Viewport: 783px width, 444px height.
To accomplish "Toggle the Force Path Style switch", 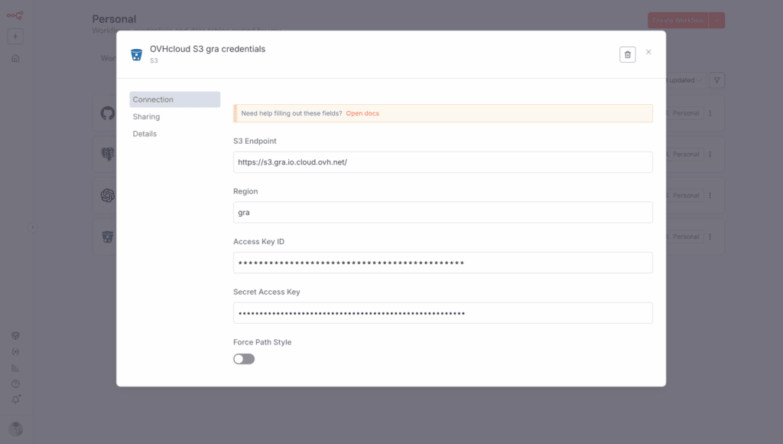I will pyautogui.click(x=244, y=359).
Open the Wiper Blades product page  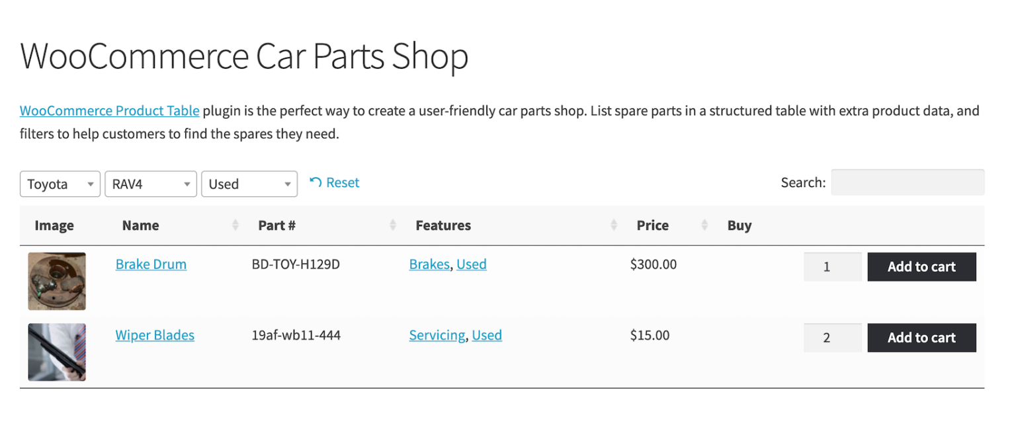coord(155,335)
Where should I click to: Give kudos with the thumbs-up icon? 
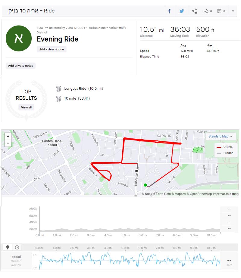tap(208, 11)
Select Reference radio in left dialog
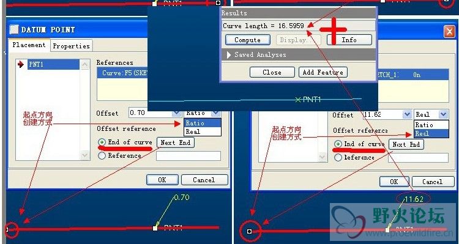Screen dimensions: 459x244 tap(102, 156)
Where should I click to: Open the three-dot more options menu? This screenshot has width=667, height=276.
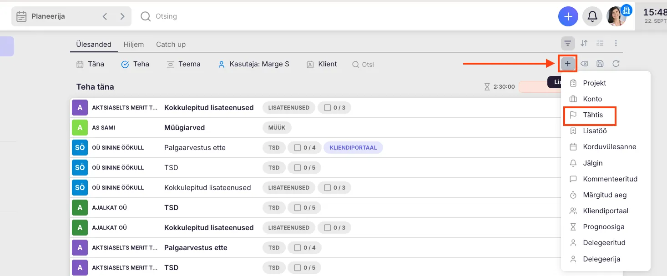[x=616, y=43]
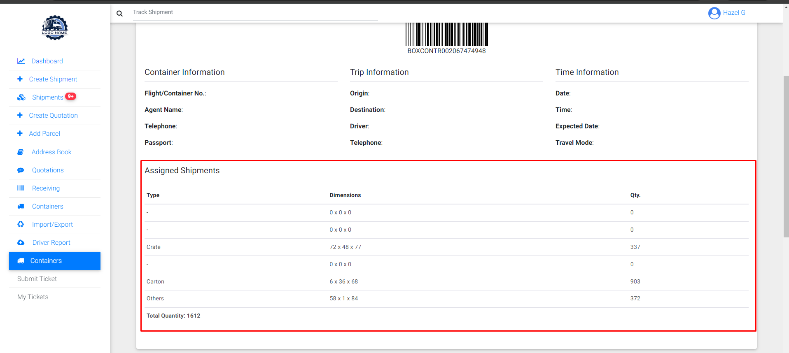
Task: Select the highlighted Containers menu item
Action: 55,261
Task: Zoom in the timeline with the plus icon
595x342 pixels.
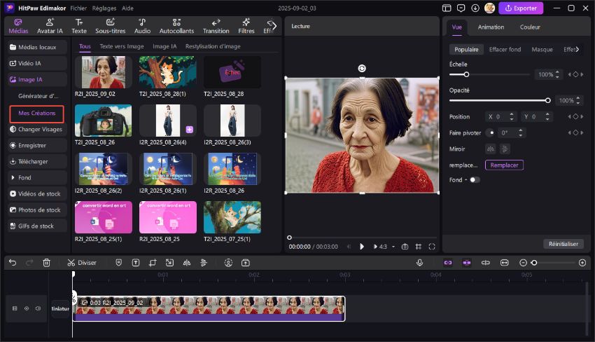Action: [582, 263]
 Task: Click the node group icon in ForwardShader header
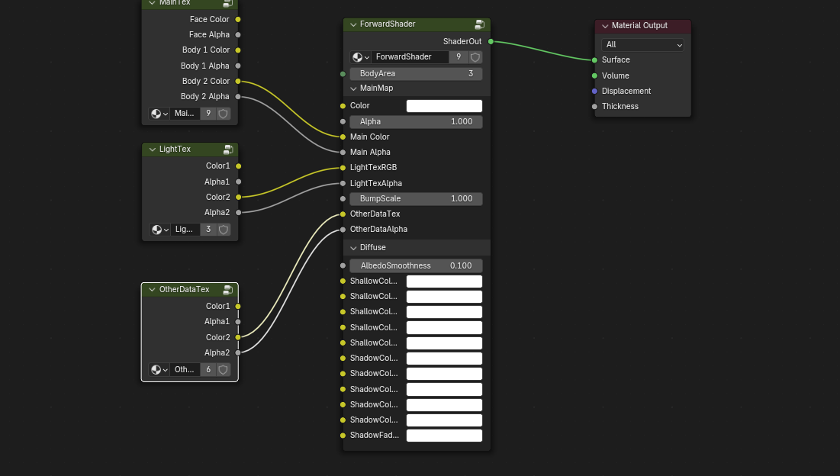click(479, 24)
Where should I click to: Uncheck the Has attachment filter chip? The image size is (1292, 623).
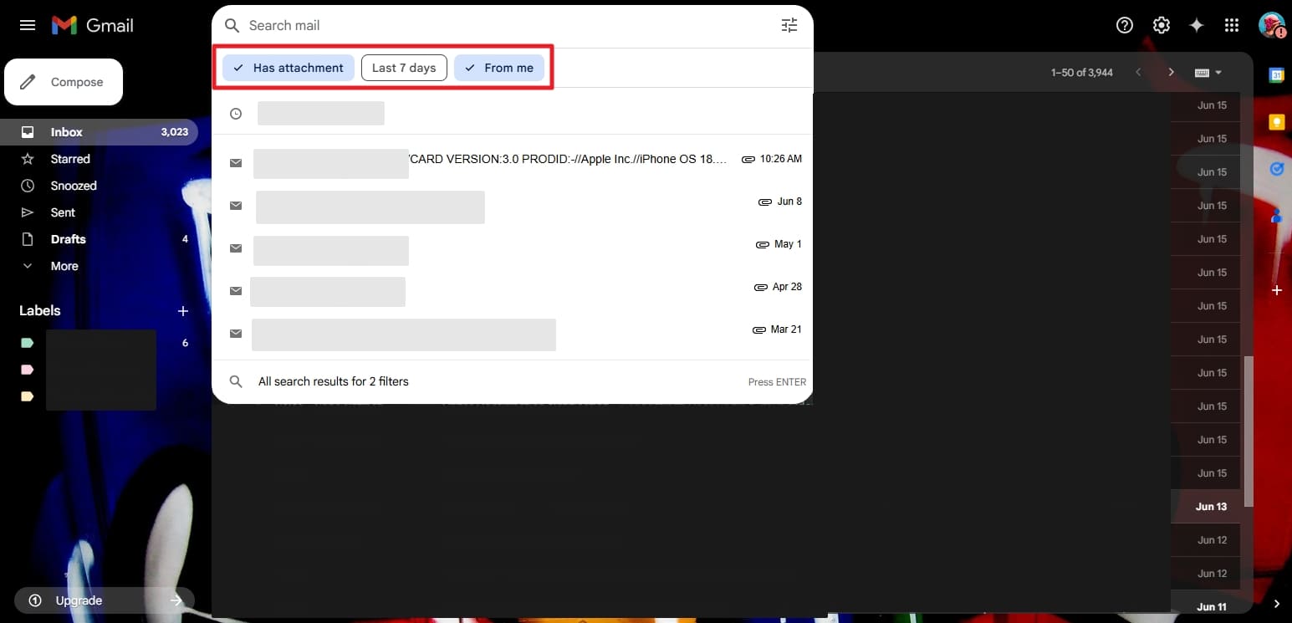tap(288, 68)
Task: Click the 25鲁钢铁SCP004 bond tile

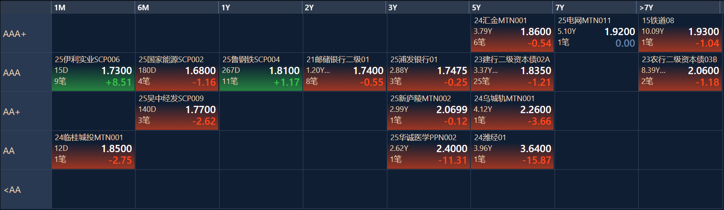Action: pos(261,72)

+ + + + +

Skip the pictures and print exactly the lines from the one containing "Where should I click to: Open" through the end of the records above.

Written response:
Where should I click to: Open the three-dot more options menu? This screenshot has width=667, height=276.
[x=616, y=43]
Task: Select the highlighted Containers menu item
Action: 55,261
Task: Zoom in the timeline with the plus icon
595x342 pixels.
Action: [582, 263]
 Task: Click the node group icon in ForwardShader header
click(479, 24)
Where should I click to: Uncheck the Has attachment filter chip? The image size is (1292, 623).
tap(288, 68)
Task: Click the 25鲁钢铁SCP004 bond tile

Action: pos(261,72)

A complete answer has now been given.